- Required work -
An exact copy of the lines from the one containing "Open the Beállítások" to the end of the records below is required, and nothing else.

Pixel coordinate grounding data:
------

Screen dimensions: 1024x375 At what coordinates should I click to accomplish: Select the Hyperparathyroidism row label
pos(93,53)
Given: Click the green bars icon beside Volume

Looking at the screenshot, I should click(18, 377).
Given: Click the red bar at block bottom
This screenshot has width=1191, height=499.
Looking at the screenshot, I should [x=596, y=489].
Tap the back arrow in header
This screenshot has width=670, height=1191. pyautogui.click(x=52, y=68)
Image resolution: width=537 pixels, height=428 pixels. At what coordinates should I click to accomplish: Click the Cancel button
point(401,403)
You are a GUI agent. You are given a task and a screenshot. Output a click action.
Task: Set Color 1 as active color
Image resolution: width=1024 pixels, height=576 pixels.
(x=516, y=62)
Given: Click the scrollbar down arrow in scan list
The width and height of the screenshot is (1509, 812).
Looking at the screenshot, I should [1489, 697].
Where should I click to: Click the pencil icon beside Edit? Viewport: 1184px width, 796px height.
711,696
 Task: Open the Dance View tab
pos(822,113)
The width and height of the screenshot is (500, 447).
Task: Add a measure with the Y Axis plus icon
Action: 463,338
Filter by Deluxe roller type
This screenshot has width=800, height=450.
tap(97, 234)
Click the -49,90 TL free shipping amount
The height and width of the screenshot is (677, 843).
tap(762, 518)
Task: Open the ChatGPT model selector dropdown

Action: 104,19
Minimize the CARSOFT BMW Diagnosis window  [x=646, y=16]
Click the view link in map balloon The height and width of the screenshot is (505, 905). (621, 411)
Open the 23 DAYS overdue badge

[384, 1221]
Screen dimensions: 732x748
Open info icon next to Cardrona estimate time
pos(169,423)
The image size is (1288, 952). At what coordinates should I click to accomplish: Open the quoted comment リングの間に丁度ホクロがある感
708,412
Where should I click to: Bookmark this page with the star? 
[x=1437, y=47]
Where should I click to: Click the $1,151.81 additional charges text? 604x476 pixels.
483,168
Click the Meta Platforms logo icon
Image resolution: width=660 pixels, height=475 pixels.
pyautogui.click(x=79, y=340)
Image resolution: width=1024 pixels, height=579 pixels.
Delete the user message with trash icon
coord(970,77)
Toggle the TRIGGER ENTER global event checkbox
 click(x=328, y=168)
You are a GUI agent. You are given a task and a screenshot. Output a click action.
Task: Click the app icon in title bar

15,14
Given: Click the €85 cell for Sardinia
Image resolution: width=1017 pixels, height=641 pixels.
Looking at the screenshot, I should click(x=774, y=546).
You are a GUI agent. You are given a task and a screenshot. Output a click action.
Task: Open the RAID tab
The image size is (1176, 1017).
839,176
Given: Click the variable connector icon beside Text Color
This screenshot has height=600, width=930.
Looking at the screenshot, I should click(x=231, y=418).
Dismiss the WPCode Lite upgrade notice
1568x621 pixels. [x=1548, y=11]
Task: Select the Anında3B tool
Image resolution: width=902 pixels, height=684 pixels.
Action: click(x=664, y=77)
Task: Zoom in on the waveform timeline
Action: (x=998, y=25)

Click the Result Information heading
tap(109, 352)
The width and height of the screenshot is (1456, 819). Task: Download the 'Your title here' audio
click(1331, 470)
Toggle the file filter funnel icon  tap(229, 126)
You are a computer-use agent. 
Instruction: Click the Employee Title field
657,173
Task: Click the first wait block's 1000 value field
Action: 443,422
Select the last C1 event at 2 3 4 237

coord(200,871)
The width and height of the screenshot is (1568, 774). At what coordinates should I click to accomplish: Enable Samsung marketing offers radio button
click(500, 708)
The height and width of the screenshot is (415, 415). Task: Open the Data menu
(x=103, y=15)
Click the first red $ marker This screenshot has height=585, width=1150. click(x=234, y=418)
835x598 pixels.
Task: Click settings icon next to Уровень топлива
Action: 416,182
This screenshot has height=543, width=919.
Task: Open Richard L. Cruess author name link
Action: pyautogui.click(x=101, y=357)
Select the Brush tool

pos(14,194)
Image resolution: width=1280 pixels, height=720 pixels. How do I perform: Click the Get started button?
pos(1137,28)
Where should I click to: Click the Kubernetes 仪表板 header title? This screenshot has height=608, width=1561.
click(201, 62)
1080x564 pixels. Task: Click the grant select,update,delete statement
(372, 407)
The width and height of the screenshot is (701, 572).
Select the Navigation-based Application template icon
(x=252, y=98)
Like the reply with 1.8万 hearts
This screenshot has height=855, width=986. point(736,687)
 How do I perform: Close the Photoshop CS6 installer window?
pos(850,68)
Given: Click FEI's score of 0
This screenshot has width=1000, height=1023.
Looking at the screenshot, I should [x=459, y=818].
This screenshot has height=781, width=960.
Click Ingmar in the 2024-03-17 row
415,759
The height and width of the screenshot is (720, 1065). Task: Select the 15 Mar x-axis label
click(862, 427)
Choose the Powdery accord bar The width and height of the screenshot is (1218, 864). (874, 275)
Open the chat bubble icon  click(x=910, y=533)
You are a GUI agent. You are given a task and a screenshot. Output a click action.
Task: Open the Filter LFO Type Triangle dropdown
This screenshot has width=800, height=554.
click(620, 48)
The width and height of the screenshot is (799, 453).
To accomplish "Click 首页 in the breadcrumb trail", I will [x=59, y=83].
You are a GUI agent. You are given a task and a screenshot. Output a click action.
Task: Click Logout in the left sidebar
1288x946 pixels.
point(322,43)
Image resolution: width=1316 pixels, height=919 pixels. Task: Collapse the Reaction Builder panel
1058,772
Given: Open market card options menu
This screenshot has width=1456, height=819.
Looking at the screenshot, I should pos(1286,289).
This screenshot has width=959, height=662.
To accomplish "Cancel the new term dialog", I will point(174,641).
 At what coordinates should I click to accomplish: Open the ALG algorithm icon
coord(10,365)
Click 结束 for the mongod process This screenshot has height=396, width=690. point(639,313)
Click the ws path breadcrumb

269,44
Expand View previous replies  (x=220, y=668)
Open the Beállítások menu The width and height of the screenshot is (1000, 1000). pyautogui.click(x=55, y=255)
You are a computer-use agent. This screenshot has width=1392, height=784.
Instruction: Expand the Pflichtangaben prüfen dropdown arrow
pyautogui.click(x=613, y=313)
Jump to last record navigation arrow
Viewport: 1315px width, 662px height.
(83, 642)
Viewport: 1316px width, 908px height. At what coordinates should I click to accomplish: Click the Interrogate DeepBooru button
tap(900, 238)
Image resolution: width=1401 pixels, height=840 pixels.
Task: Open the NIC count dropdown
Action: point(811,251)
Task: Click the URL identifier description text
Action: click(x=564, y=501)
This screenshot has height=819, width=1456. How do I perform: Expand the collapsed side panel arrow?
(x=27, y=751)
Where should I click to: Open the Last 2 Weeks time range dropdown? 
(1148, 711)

------

- Response below -
Open the Beállítások menu The width and height of the screenshot is (1000, 1000). pyautogui.click(x=55, y=255)
You are a computer-use agent. This screenshot has width=1392, height=784.
Instruction: Expand the Pflichtangaben prüfen dropdown arrow
pyautogui.click(x=613, y=313)
Jump to last record navigation arrow
Viewport: 1315px width, 662px height.
(83, 642)
Viewport: 1316px width, 908px height. At what coordinates should I click to accomplish: Click the Interrogate DeepBooru button
tap(900, 238)
Image resolution: width=1401 pixels, height=840 pixels.
Task: Open the NIC count dropdown
Action: point(811,251)
Task: Click the URL identifier description text
Action: click(x=564, y=501)
This screenshot has height=819, width=1456. How do I perform: Expand the collapsed side panel arrow?
(x=27, y=751)
Where should I click to: Open the Last 2 Weeks time range dropdown? 
(1148, 711)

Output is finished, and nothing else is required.